The appellant recites 53 instances in which the district judge made comments during the trial. Upon examination of the record we conclude that the trial judge was well within the ambit of judicial propriety. United States v. Cassiagnol, 420 F.2d 868 (4th Cir. 1970).


The instruction that an inference of guilt may be drawn from the unexplained possession of recently stolen property was upheld in Wilson v. United States, 162 U.S. 613, 16 S.Ct. 895, 40 L. Ed. 1090 (1896). More recently, in Tot v. United States, 319 U.S. 463, 467, 63 S.Ct. 1241, 1244, 87 L.Ed. 1519 (1943), the Court, fashioning the "rational connection" test for statutory presumptions, drew an analogy to the common law saying: "The jury is permitted to infer from one fact the existence of another essential to guilt, if reason and experience support the inference." As an example that "proof of the first fact furnishes a basis for inference of the existence of the second" fact, the Court cited Wilson v.

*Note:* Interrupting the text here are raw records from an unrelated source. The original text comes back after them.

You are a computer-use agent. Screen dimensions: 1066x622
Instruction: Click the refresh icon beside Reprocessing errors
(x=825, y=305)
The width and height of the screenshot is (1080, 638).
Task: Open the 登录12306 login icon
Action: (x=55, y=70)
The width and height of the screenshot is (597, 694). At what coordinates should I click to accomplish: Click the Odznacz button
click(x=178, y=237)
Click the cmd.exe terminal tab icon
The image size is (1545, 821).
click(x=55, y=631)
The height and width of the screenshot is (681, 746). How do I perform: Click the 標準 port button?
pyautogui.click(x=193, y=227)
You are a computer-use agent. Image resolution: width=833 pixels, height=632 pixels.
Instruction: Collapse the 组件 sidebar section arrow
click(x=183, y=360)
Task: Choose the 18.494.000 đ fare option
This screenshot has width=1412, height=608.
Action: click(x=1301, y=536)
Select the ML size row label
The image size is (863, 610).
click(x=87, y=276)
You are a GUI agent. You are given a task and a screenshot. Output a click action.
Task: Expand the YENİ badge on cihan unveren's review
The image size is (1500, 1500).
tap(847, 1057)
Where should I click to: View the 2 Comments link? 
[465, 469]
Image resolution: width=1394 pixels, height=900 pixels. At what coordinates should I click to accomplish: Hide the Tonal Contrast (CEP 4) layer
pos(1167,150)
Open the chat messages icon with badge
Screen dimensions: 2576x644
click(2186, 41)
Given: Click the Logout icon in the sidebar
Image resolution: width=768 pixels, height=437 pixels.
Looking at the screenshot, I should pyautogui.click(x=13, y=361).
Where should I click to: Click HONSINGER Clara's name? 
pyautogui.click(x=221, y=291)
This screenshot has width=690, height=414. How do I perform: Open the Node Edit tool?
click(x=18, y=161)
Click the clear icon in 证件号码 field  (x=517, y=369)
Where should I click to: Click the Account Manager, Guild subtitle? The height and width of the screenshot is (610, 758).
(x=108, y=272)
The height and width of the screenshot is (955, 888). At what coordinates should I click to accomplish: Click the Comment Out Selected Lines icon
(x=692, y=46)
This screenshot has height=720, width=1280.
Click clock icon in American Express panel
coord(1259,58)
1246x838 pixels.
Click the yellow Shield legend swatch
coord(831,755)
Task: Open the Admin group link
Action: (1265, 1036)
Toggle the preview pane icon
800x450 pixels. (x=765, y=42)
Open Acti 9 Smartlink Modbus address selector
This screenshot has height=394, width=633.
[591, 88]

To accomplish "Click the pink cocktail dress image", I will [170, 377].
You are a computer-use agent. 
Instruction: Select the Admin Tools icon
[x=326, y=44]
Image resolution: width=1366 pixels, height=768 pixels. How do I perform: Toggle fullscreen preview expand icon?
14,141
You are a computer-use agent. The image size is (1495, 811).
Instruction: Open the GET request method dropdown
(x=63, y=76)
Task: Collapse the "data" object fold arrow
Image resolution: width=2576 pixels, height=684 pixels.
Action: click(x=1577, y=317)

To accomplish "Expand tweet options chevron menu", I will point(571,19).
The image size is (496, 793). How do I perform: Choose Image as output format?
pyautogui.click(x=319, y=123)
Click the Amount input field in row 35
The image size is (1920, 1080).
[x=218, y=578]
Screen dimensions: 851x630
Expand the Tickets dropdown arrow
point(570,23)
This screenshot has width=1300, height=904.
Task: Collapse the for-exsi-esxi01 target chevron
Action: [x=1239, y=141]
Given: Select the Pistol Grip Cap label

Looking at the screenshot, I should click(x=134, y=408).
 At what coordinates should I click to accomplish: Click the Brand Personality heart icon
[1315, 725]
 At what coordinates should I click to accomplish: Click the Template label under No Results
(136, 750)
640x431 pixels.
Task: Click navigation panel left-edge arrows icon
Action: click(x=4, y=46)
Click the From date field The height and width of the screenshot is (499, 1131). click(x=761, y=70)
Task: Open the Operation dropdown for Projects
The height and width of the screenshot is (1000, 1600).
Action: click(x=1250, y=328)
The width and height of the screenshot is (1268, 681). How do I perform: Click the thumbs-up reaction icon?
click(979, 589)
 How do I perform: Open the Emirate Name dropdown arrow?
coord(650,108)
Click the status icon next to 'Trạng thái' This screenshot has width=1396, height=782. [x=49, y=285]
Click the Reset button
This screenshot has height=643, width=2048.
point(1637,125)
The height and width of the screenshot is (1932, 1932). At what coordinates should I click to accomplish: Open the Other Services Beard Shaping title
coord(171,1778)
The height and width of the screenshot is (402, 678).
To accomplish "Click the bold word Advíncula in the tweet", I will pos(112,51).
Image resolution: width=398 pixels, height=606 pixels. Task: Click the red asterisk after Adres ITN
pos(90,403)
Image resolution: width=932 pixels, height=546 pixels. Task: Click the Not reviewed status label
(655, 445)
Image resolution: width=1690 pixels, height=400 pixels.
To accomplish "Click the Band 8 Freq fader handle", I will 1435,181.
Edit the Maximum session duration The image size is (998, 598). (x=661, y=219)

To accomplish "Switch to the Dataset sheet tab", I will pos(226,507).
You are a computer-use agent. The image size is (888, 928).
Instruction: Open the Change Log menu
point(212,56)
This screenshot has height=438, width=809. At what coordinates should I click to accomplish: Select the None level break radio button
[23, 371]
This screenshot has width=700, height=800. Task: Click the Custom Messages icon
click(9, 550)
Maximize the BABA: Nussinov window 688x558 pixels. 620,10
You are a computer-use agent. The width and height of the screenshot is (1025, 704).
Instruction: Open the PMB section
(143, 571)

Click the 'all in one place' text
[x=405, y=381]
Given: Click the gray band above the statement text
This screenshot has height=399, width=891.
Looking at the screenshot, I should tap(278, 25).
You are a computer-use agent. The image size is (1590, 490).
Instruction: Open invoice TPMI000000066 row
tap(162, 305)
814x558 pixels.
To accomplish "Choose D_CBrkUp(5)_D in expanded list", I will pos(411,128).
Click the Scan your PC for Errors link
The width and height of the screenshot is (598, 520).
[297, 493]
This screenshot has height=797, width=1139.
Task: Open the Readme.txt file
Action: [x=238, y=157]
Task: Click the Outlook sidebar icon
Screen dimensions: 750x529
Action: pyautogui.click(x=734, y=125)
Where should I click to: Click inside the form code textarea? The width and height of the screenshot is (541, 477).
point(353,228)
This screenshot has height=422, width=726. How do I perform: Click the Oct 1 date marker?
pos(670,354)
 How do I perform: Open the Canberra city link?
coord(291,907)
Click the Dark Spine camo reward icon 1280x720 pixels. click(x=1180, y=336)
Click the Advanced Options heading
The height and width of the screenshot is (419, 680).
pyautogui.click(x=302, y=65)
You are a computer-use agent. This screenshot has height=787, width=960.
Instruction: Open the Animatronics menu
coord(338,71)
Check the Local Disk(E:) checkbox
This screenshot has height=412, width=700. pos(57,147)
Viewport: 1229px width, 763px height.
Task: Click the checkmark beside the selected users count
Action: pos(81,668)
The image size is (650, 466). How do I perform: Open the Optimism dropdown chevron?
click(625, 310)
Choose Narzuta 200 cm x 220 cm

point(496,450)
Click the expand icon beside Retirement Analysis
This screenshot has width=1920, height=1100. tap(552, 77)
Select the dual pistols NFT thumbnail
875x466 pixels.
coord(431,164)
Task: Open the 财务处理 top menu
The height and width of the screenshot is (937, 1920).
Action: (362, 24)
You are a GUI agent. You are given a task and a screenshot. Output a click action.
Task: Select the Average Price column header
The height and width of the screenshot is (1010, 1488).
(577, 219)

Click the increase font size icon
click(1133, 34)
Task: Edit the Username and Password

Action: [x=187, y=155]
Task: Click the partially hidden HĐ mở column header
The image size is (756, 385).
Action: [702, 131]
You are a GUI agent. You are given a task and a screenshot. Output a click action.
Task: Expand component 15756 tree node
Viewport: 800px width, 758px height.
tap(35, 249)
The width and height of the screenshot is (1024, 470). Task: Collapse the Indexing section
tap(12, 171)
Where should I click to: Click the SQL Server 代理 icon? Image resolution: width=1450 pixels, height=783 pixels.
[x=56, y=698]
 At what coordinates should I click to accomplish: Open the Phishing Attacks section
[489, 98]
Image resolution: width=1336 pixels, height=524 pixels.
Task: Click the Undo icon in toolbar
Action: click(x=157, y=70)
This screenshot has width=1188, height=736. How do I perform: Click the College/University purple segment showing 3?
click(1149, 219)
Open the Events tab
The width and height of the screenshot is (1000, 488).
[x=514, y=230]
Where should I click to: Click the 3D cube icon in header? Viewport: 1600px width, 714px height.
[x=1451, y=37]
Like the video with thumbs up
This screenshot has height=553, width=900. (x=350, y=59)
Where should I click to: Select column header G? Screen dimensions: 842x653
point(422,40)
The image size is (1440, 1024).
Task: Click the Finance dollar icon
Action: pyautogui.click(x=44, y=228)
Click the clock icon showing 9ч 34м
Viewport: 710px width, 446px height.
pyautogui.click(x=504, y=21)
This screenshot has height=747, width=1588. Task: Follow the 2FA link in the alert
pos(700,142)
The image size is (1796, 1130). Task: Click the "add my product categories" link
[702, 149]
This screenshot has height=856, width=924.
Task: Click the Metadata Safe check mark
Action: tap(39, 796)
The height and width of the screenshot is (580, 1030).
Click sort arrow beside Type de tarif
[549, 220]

United States, supra, which deals with the inference about which Ballard complains. There can be no doubt that the inference satisfies the due process clause. It is soundly based on common experience. Rugendorf v. United States, 376 U.S. 528, 84 S.Ct. 825, 11 L.Ed.2d 887 (1964); United States v. Smith, 446 F.2d 200 (4th Cir. 1971); United States v. Williams, 405 F.2d 14 (4th Cir. 1968).